Nel nuovo ordine geopolitico multipolare, la Turchia sta riaffermando la propria centralità e ambizione globale. L’Italia, tra i pochi Paesi europei a comprenderne la portata, sta costruendo con Ankara un rapporto fondato su pragmatismo e cooperazione industriale. Droni, difesa e nuove alleanze segnano una fase che potrebbe ridefinire gli equilibri regionali e transatlantici

Il mondo, specie quello della Difesa, sta cambiando rapidamente e profondamente. Vecchie alleanze si stringono o si allentano, e nuovi allineamenti prendono forma. Mentre l’Europa riflette su come gestire il rapporto con gli Stati Uniti e su come costruire un effettivo pilastro europeo all’interno dell’Alleanza Atlantica, c’è un attore che continua a rimanere fuori da diverse triangolazioni, nonostante una rilevanza, sempre più accentuata, sullo scacchiere internazionale: la Turchia.

Ormai da alcuni anni Ankara ha deciso di rilanciare il proprio ruolo di attore regionale con ambizioni globali. Lo fa potenziando le proprie Forze armate (seconde per entità numerica solo a quelle statunitensi all’interno della Nato), espandendo la sua rete di alleanze e puntando su un’industria della difesa sovrana e sempre più in grado di porsi come pari nelle trattative con i suoi corrispettivi continentali.

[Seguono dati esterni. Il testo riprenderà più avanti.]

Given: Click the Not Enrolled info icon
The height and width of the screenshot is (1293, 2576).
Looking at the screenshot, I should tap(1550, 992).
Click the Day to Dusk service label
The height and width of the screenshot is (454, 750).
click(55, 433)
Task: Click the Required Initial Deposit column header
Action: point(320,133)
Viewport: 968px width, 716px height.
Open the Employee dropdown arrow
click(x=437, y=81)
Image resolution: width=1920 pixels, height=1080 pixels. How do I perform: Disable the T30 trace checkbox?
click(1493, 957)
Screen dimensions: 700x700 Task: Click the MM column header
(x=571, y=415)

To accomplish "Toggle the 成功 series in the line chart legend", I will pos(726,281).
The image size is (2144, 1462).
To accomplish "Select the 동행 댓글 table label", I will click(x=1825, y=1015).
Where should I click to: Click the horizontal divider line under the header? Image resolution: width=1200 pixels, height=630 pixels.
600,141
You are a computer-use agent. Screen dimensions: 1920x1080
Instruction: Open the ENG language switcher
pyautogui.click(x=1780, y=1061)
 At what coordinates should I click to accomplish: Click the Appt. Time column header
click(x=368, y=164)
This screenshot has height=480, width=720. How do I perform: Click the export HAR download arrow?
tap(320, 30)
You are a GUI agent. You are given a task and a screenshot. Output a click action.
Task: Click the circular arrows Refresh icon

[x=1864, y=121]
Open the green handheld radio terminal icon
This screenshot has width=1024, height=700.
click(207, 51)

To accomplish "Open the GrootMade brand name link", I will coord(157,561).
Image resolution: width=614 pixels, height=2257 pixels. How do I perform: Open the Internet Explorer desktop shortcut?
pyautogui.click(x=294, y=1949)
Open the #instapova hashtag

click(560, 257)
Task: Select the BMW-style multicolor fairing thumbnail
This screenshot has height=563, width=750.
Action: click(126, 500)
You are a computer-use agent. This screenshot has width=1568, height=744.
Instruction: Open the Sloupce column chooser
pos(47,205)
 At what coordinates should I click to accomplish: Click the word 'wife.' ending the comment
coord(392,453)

In questo contesto, stupisce come pochi attori internazionali stiano affrontando (o, piuttosto, non affrontando) la cosa. Vuoi per le diversità di vedute su principi e valori, vuoi per le strizzate d’occhio alla Russia di Vladimir Putin o per le mire (mai celate) di Ankara su Cipro Nord. Eppure, la Turchia è ormai un tassello imprescindibile delle nuove dinamiche mediterranee e mediorientali. Questo vale anche sul piano industriale: Ankara è ormai un punto di riferimento globale nel mercato dei droni da combattimento. Il campione nazionale in questo ambito, Baykar, ha saputo trarre molte lezioni dagli sviluppi sul campo di battaglia in Ucraina e ha adeguato di conseguenza i suoi progetti di sviluppo e produzione, puntando al contempo su un rafforzamento complessivo di tutti gli altri segmenti, da quello aereo a quello terrestre.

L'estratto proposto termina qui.